The WO₃-LFO nanocomposites were prepared by directly mixing commercial n-type WO₃ nanoparticles with p-type LFO nanoparticles synthesized using the sol-gel method. The nature of the nanocomposite was confirmed through XRD, which showed independent phases of monoclinic WO₃ and orthorhombic LFO, and SEM analysis, which revealed the nanoscale size of both WO₃ and LFO particles. Compared to pure LFO nanoparticles, sensing elements based on WO₃-LFO nanocomposites exhibited improved performance for detecting acetone. This included a lower prime operating temperature, higher vapor response value, faster response/recovery speed, and higher selectivity, all of which depended on the phase composition of the nanocomposites. The BET and XPS results, in combination with the enhanced acetone sensing performance, indicated that the superior performance of the WO₃-LFO nanocomposites can be attributed to the larger specific area and higher relative content of oxygen vacancies, leading to higher surface reactivity.
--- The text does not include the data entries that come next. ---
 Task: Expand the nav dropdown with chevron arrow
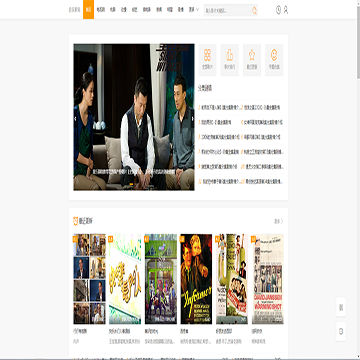pos(193,10)
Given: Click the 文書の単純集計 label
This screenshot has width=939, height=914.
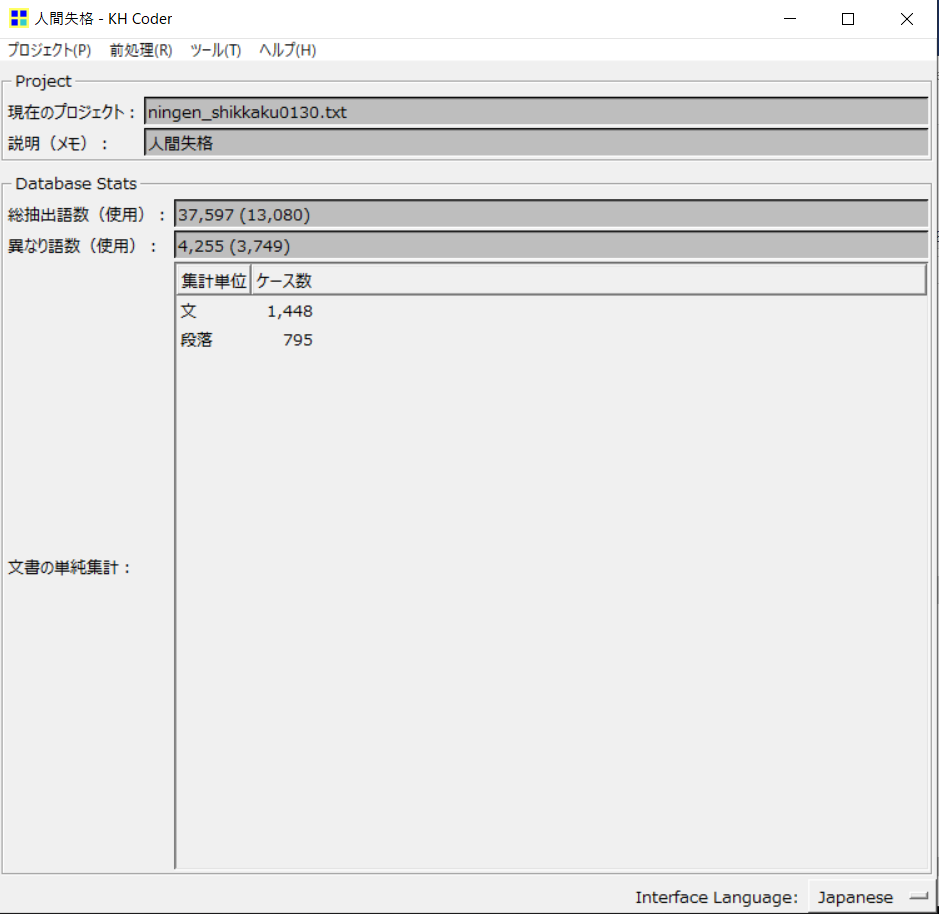Looking at the screenshot, I should tap(70, 568).

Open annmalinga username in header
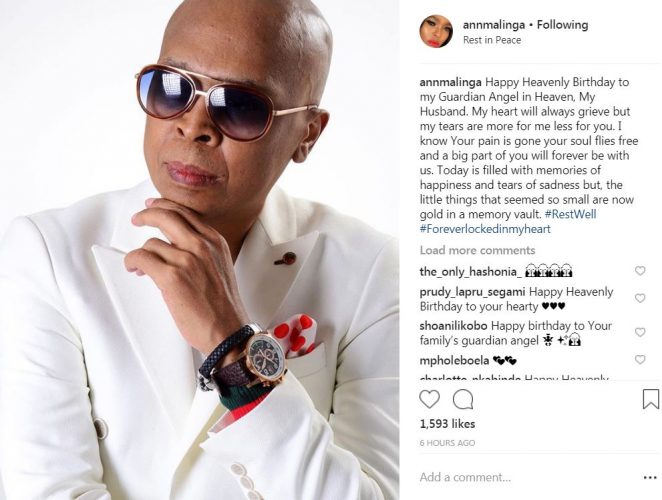[494, 25]
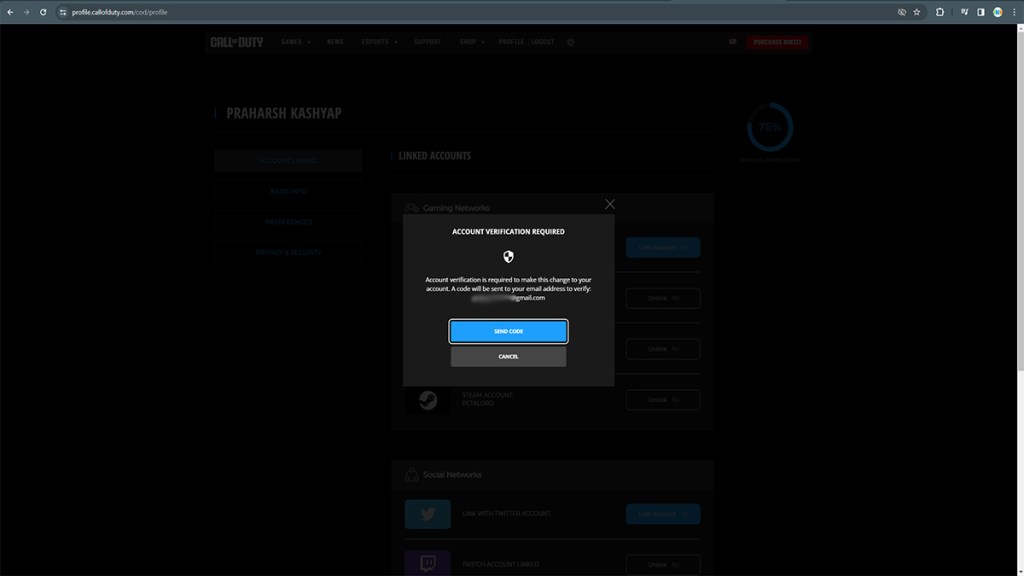Image resolution: width=1024 pixels, height=576 pixels.
Task: Click the profile completion progress ring
Action: pyautogui.click(x=769, y=128)
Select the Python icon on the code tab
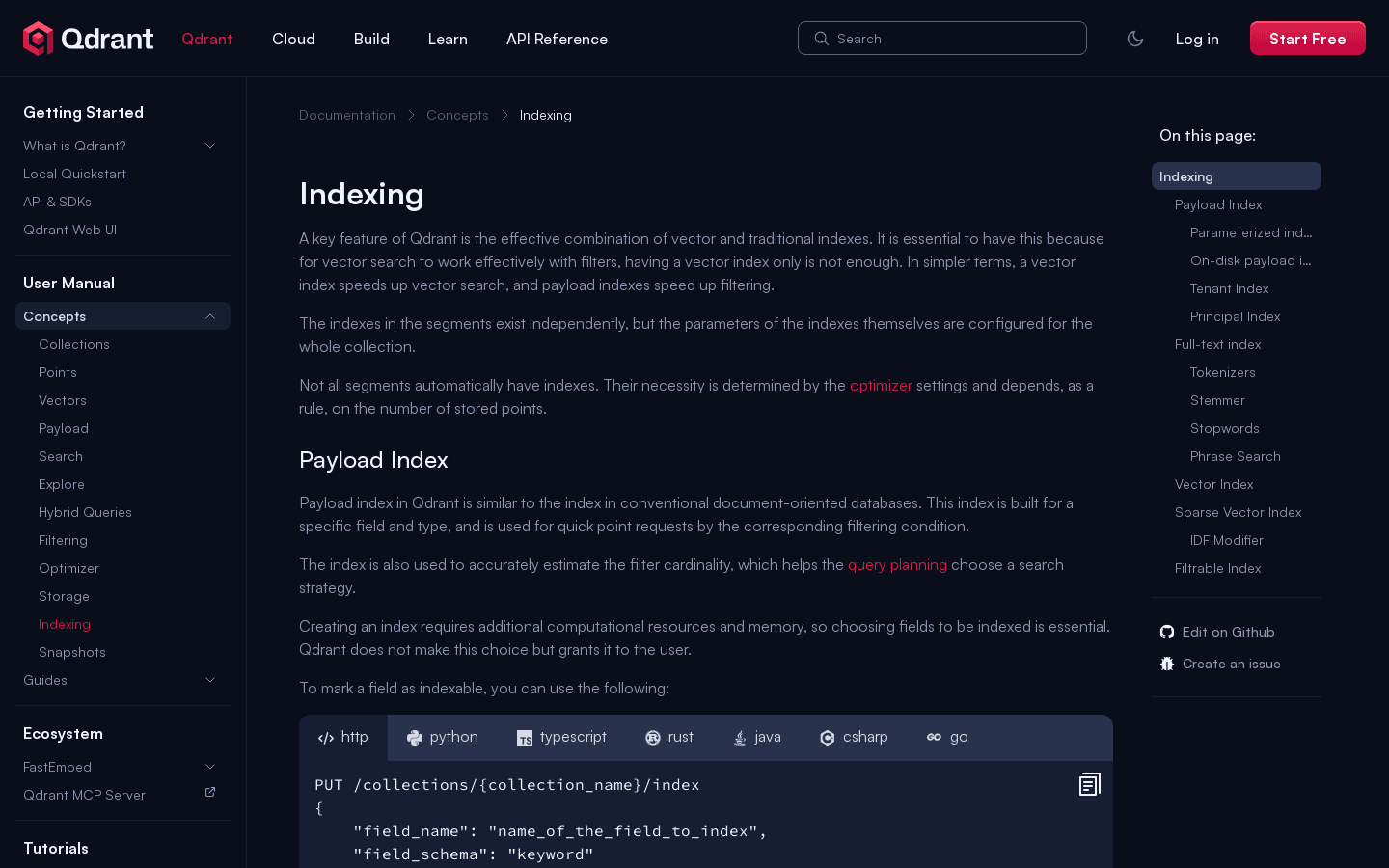This screenshot has width=1389, height=868. click(415, 737)
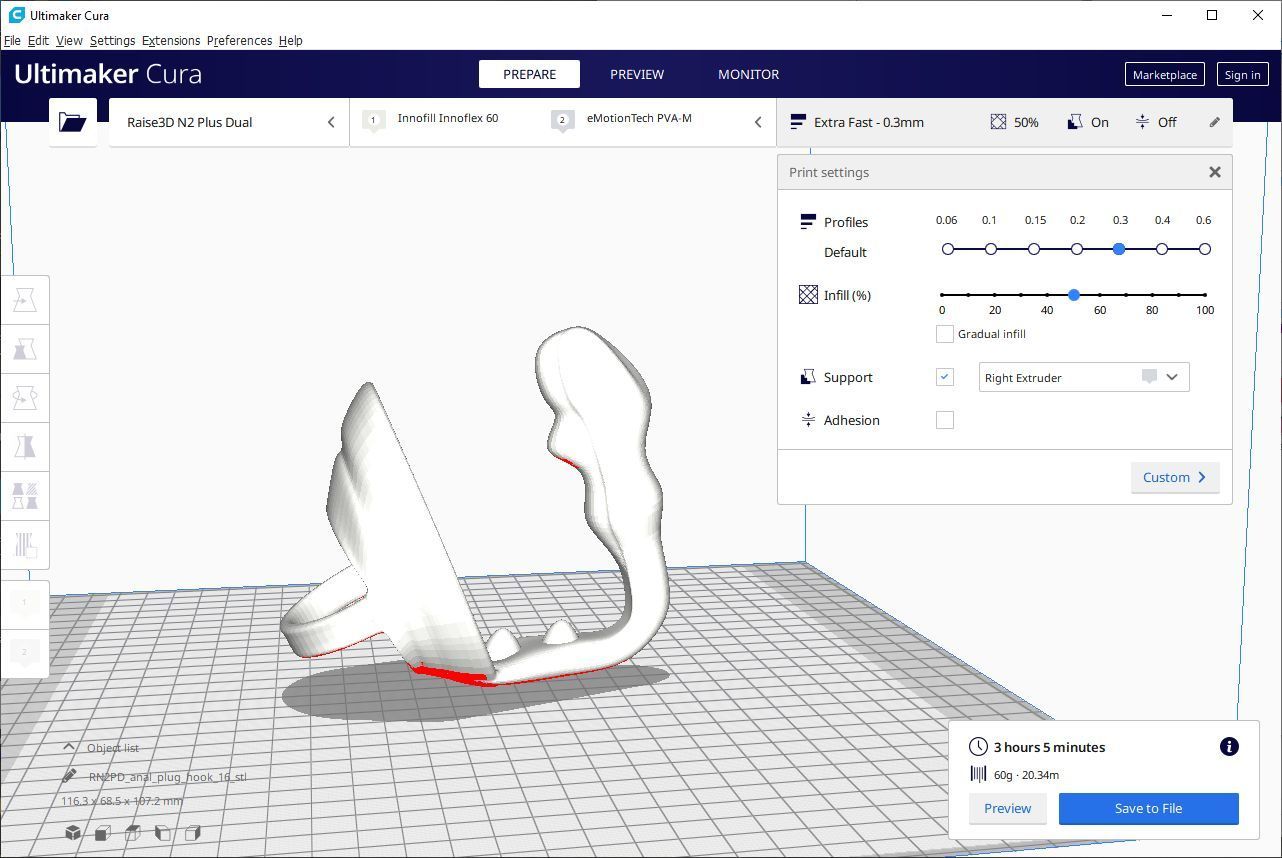Image resolution: width=1282 pixels, height=858 pixels.
Task: Enable the Adhesion checkbox
Action: 944,420
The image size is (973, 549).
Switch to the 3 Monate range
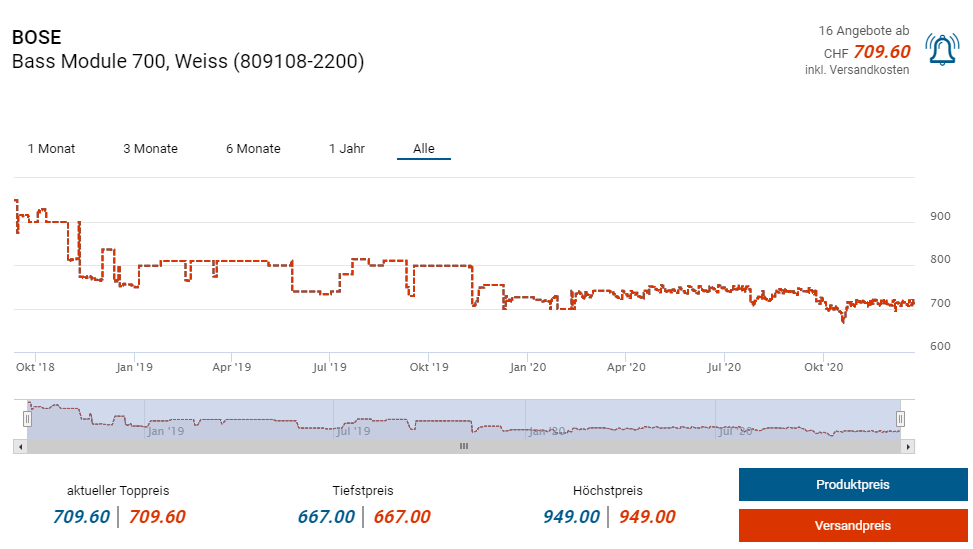[x=150, y=149]
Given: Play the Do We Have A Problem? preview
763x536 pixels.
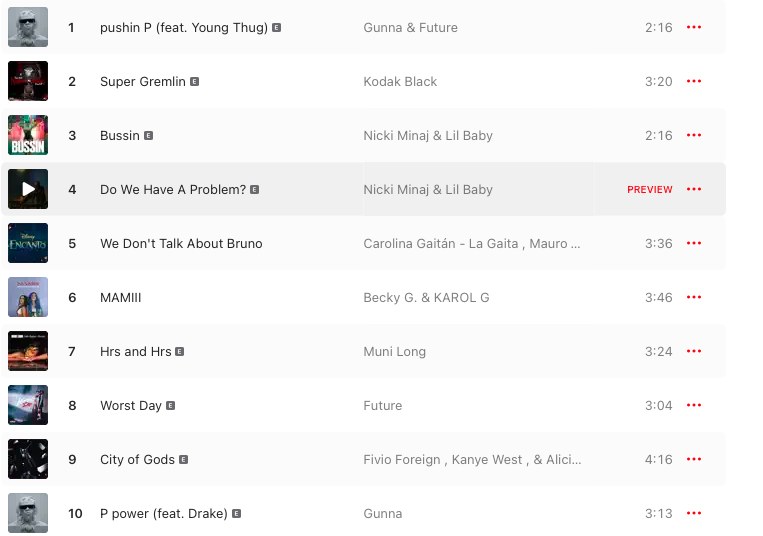Looking at the screenshot, I should [x=28, y=189].
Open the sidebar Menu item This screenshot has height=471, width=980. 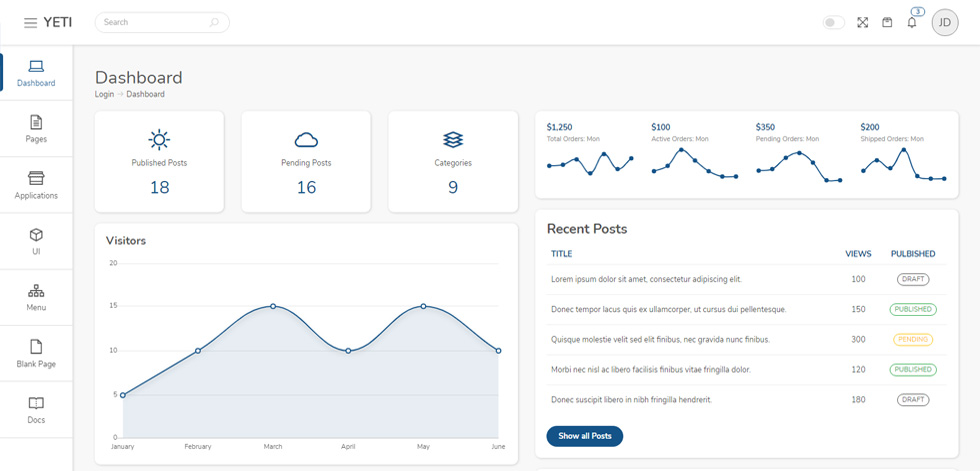pyautogui.click(x=36, y=297)
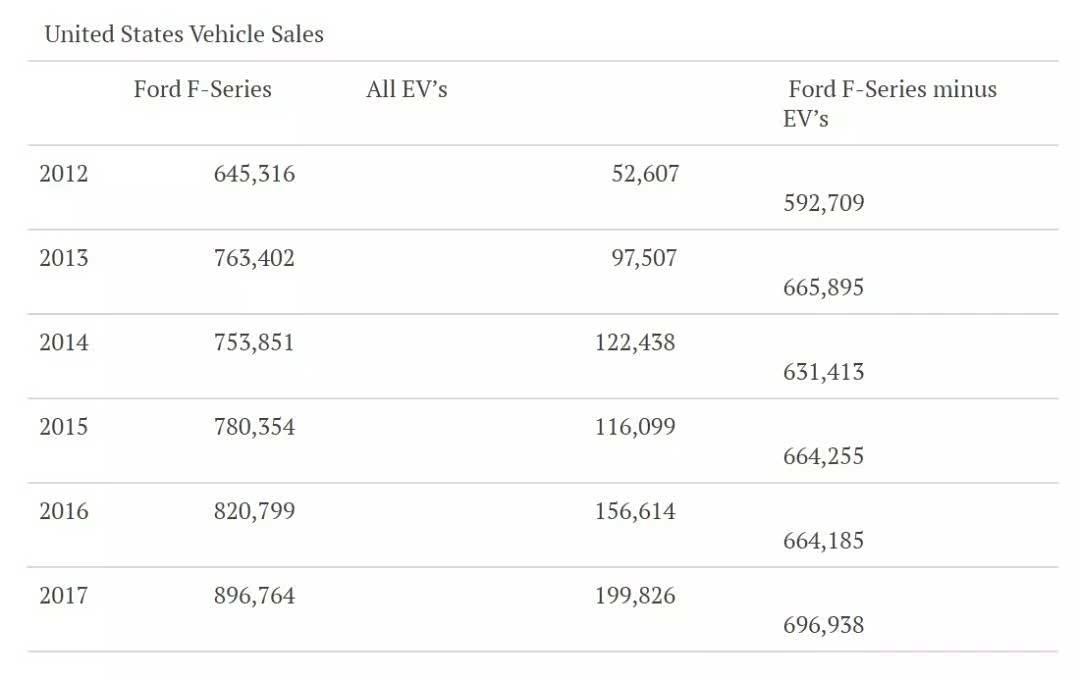Viewport: 1080px width, 680px height.
Task: Click the "United States Vehicle Sales" table title
Action: click(x=184, y=34)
Additionally, the p-n heterostructure formed by WO₃-LFO further enhanced the modulation of the charge carrier’s internal conductivity. This research demonstrates that creating p-n heterostructured nanocomposites using suitable commercially available n-type nanoparticles is a convenient and effective approach to enhance the acetone sensing capability of p-type LFO nanoparticles.